SHAWN P. DOYLE AND THYME B. DOYLE, INDIVIDUALLY, AND ON BEHALF OF THEIR MINOR CHILDREN, BRADYDOYLE, SHAWN MICHAEL DOYLE AND MAGGIE GRACE DOYLE
v.
LONESOME DEVELOPMENT, LIMITED LIABILITY COMPANY, NAUTILUS INSURANCE COMPANY, NATCHEZ TRACE PROPERTY OWNERS ASSOCIATION, INC., WESTERN WORLD INSURANCE COMPANY AND RENAISSANCE PROPERTY MANAGEMENT, A DIVISION OF RENAISSANCE REALTY SERVICES, LLC

          On Appeal from the Twenty-Second Judicial District Court In and for the Parish of St. Tammany State of Louisiana Trial Court No. 2015-10976 The Honorable Scott C. Gardner, Judge Presiding

          Andre F. Toce Lafayette, Louisiana Attorney for Plaintiffs/ 2nd Appellants, Shawn P. Doyle and Thyme B. Doyle, Individually, and on behalf of their minor children, Brady Doyle, Shawn Michael Doyle and Maggie Grace Doyle

          Michael D. Peytavin William D. Dunn, Jr. John J. Danna, Jr. Laura W. Christensen Gretna, Louisiana Attorneys for Defendants/ 1st Appellants, Lonesome Development, LLC, and Nautilus Insurance Company

          John R. Walker Covington, Louisiana Attorney for Defendant/Appellant, Lonesome Development, LLC

          R. Todd Musgrave Lisa A. McLachlan Amanda H. Aucoin New Orleans, Louisiana Attorneys for Defendants/Appellees, Natchez Trace Property Owners Association, Inc., Western World Insurance Company, and Renaissance Property Management

          BEFORE: HIGGINBOTHAM, HOLDRIDGE, AND PENZATO, JJ.

          PENZATO, J.

         Plaintiffs/Appellants, Shawn P. Doyle and Thyme B. Doyle, individually, and on behalf of their minor children, Brady Doyle, Shawn Michael Doyle, and Maggie Grace Doyle, and Defendants/Appellants, Lonesome Development, LLC and Nautilus Insurance Company, appeal the trial court's judgment granting summary judgment in favor of Appellee, Natchez Trace Property Owners Association, Inc., and dismissing plaintiffs' claims against Natchez Trace. For the reasons that follow, we affirm, in part, and reverse, in part, the judgment of the trial court.

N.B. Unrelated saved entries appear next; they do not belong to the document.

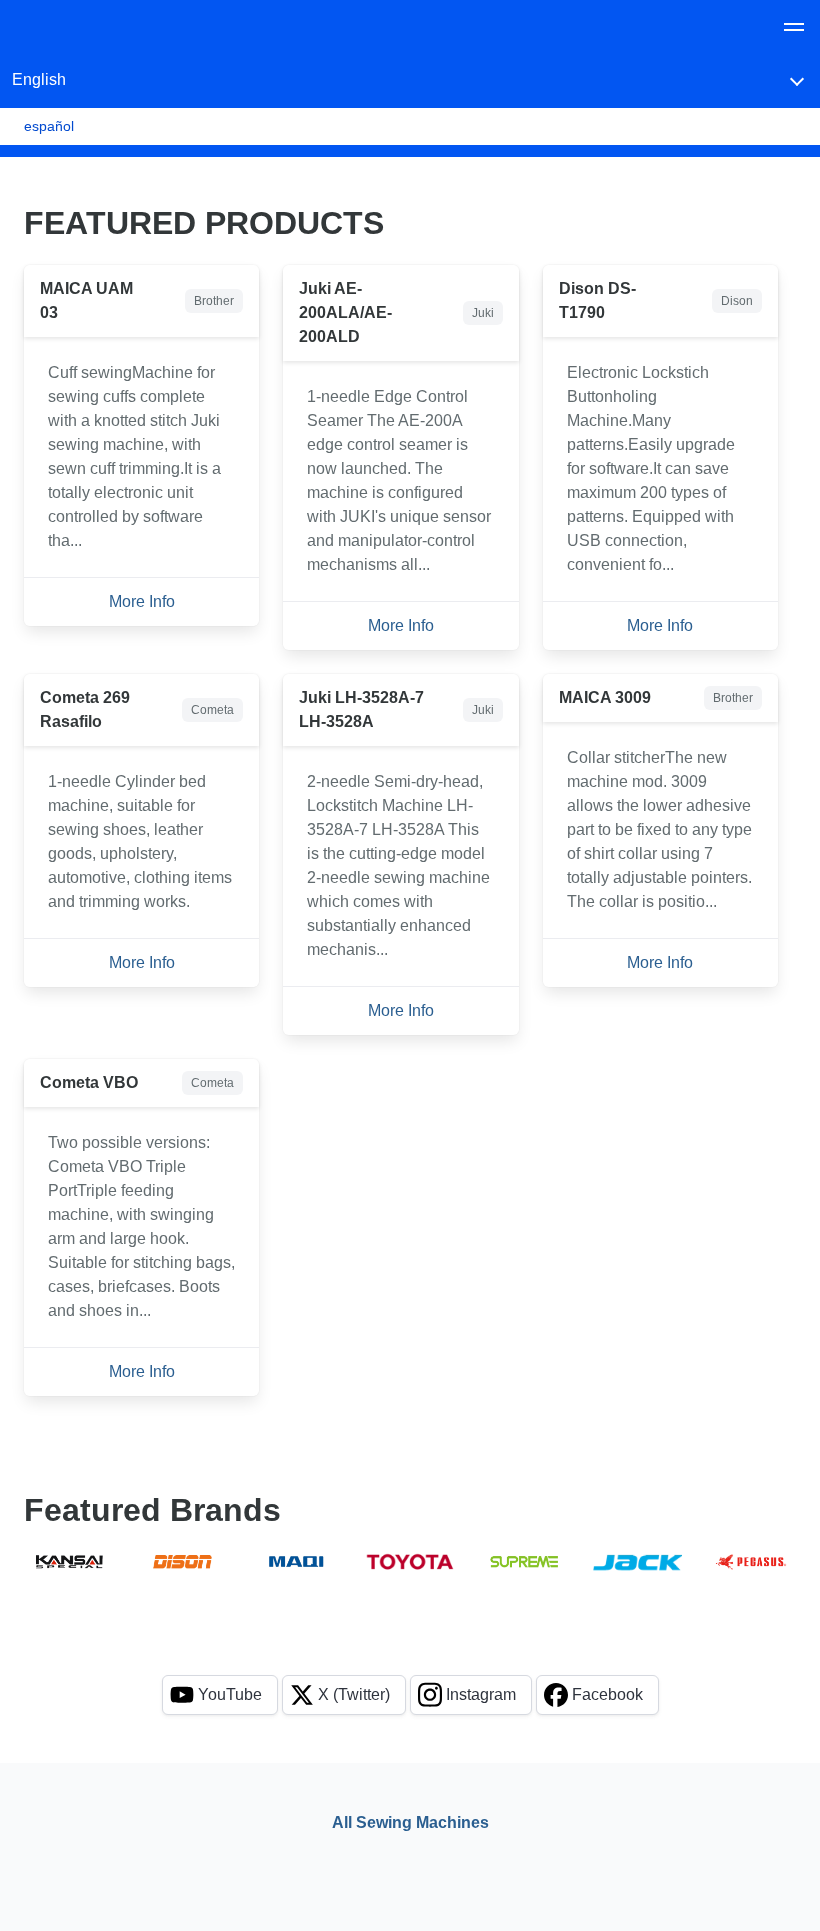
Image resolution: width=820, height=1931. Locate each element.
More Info (142, 601)
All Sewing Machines (410, 1822)
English (39, 79)
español (49, 126)
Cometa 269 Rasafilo (85, 709)
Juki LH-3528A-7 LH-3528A (361, 709)
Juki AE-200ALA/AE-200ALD (345, 312)
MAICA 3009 (605, 697)
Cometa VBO (89, 1082)
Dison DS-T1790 (597, 300)
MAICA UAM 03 (86, 300)
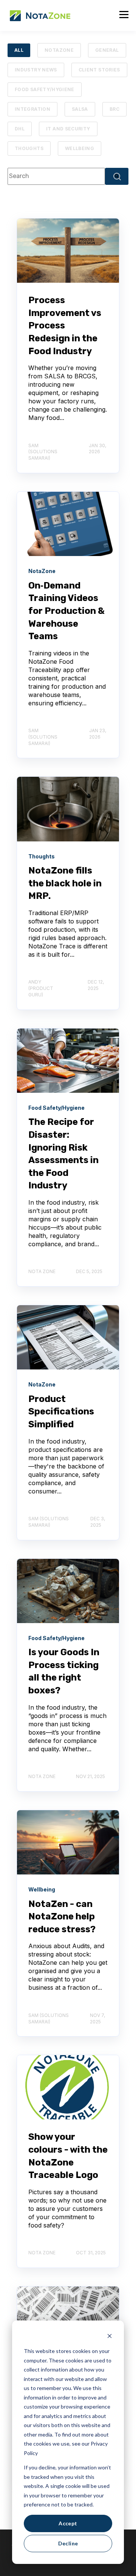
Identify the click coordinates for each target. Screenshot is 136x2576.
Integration (32, 109)
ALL (18, 50)
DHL (20, 129)
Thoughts (29, 148)
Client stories (99, 70)
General (107, 50)
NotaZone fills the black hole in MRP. (65, 883)
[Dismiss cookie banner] (109, 2337)
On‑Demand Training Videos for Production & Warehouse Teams (66, 610)
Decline (68, 2543)
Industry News (36, 70)
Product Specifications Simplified (61, 1412)
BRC (114, 109)
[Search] (116, 176)
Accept (68, 2523)
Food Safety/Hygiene (44, 89)
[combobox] (56, 176)
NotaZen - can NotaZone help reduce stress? (62, 1917)
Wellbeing (79, 148)
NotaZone (59, 50)
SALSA (80, 109)
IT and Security (68, 129)
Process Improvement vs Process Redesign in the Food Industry (64, 325)
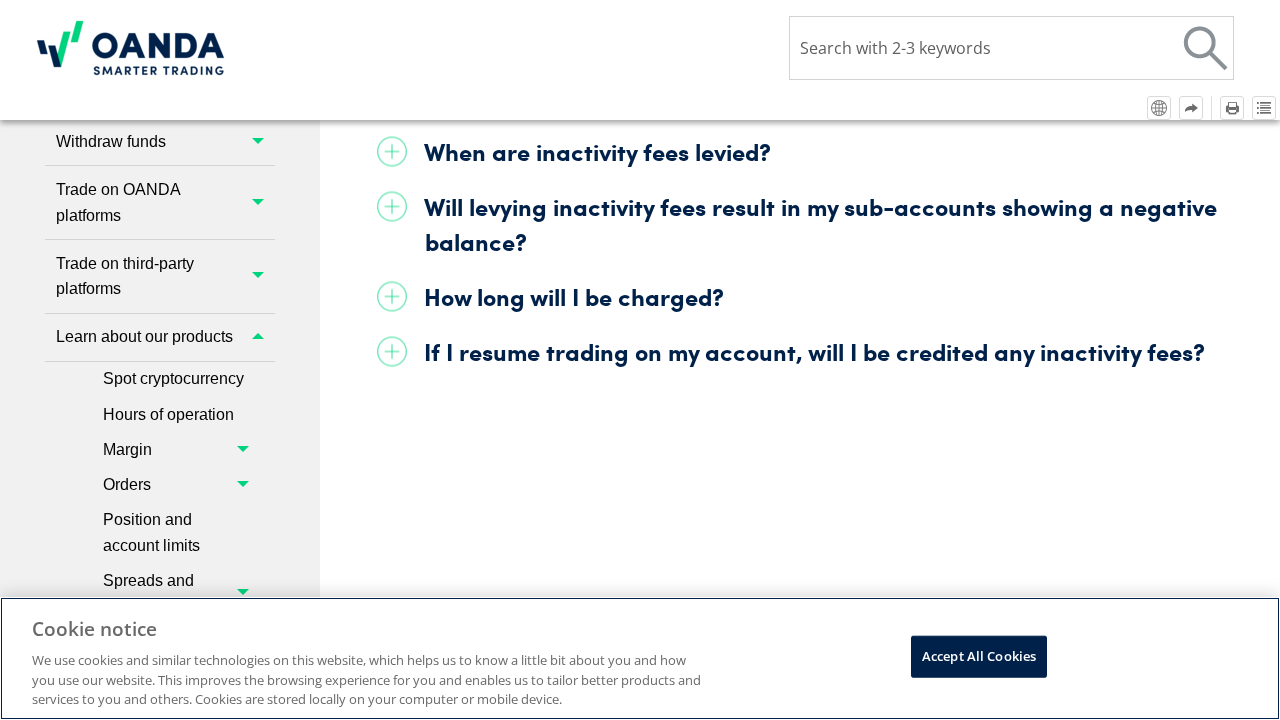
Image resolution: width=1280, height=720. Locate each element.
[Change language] (1159, 108)
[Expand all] (1264, 108)
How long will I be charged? (574, 296)
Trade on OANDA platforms (118, 202)
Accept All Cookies (979, 656)
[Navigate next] (1191, 108)
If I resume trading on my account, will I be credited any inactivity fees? (814, 351)
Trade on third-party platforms (125, 276)
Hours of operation (168, 414)
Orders (127, 484)
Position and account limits (151, 532)
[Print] (1232, 108)
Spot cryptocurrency (173, 378)
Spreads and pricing (148, 593)
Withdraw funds (111, 141)
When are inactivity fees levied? (597, 151)
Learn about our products (144, 336)
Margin (127, 449)
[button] (1206, 48)
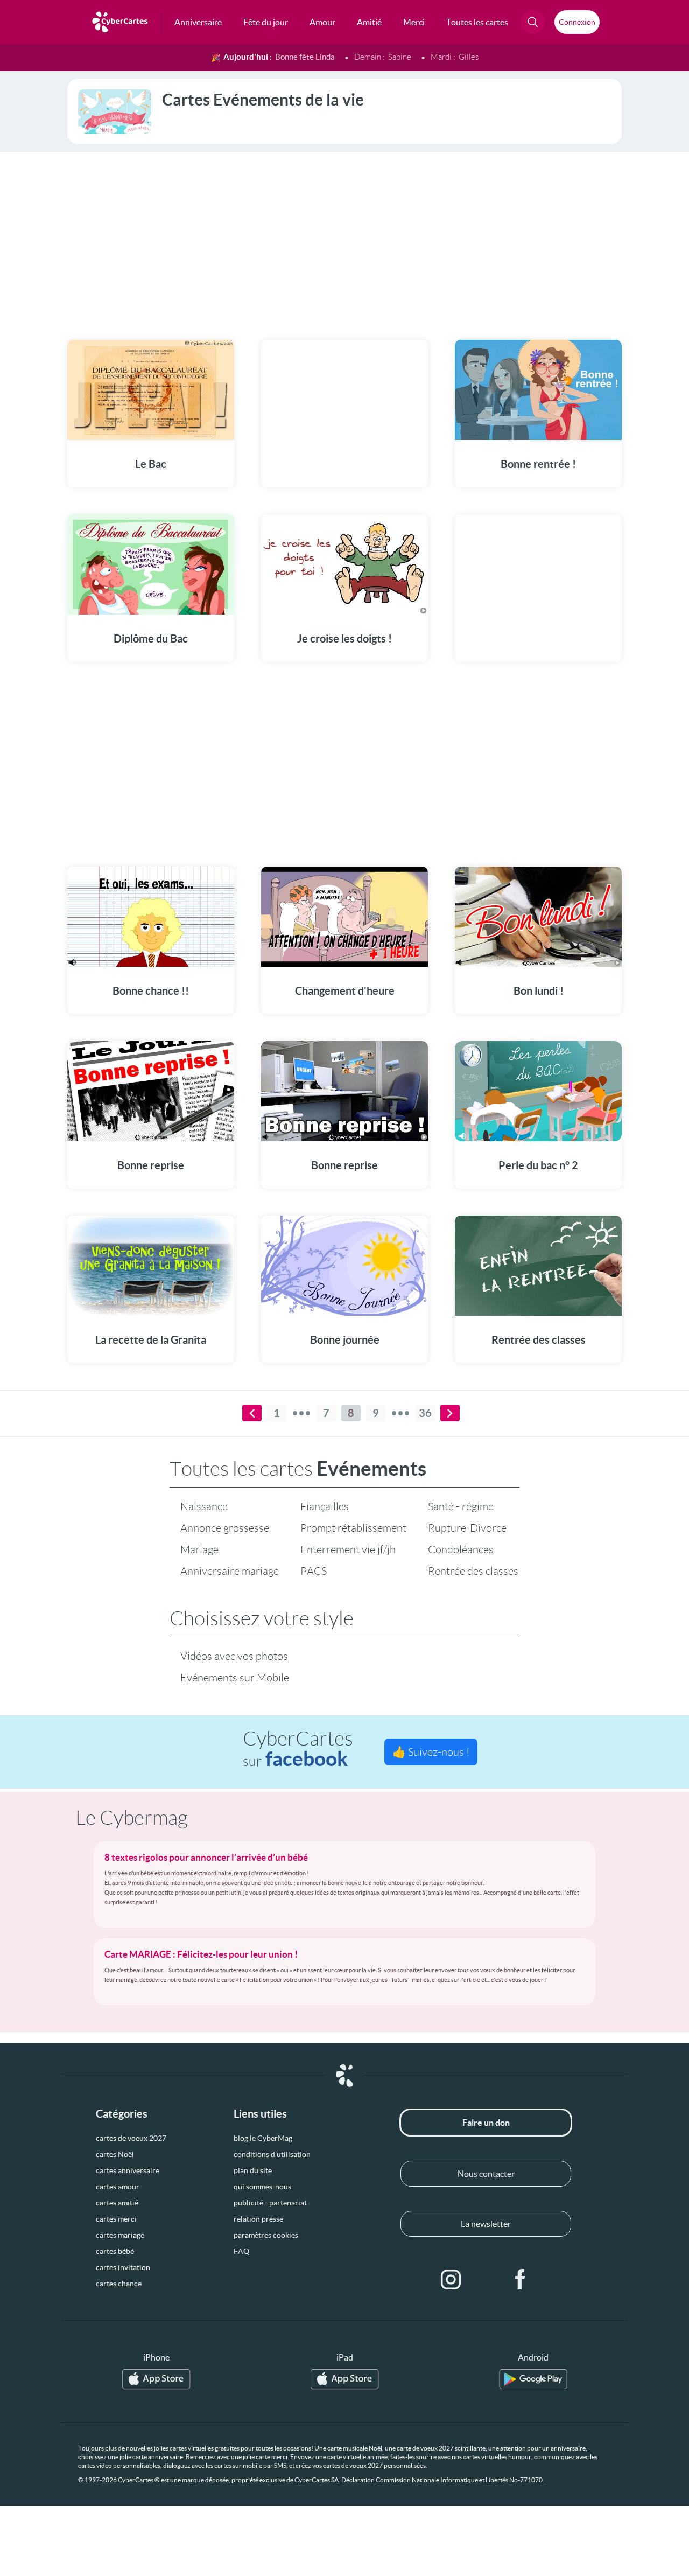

         FACTS AND PROCEDURAL HISTORY

         On March 16, 2014, the minor children, Brady, Shawn Michael, and Maggie Grace, were playing soccer directly behind their home with other children in a common area of the Natchez Trace subdivision located in Covington, Louisiana, when a rotten tree fell on Brady Doyle causing him severe injuries. Plaintiffs filed suit against Lonesome Development, LLC (Lonesome), Natchez Trace Property Owners Association, Inc. (Natchez Trace), Renaissance Property Management (Renaissance), and their insurers.[1] Plaintiffs alleged that both Lonesome and Natchez Trace, the homeowners' association, were responsible for maintaining and keeping in good repair the common areas of the subdivision pursuant to a recorded Dedication of Servitudes, Easements and Restrictive Covenants (Restrictive Covenants). Plaintiffs also claimed that Lonesome, Natchez Trace, and Renaissance had responsibility for, custody of, and control and garde over the rotten tree and knew or should have known that the rotten tree posed an unreasonable risk of harm to those in the common areas.

         Lonesome originally owned and developed the Natchez Trace subdivision in 2006. At the same time, Lonesome created Natchez Trace as a non-profit corporation for the "development, management, regulation, operation and maintenance" of the common areas and other areas of the subdivision. Timothy Henning and Don McMath, both managing members of Lonesome, were the original directors of Natchez Trace. On February 17, 2012, Lonesome transferred the Natchez Trace subdivision to Natchez Trace pursuant to the Restrictive Covenants, less seventeen parcels of land. Mr. Henning signed the Act of Transfer as the manager of Lonesome and as the authorized agent of Natchez Trace. On September 29, 2012, Natchez Trace entered into a Property Management Agreement with Renaissance to manage the homeowners' association. Renaissance agreed to be "responsible for the management, operation and maintenance of properties owned, dedicated or reserved" to Natchez Trace.

         Plaintiffs amended their petition claiming that because the quarterly assessments they paid to Natchez Trace were used to pay Renaissance for its maintenance obligation of the common areas, plaintiffs were either direct beneficiaries or third-party beneficiaries of the contract between Natchez Trace and Renaissance. Plaintiffs also alleged that because they were required to pay quarterly dues for the right to use the common areas for recreational purposes, the common areas are commercial recreational facilities.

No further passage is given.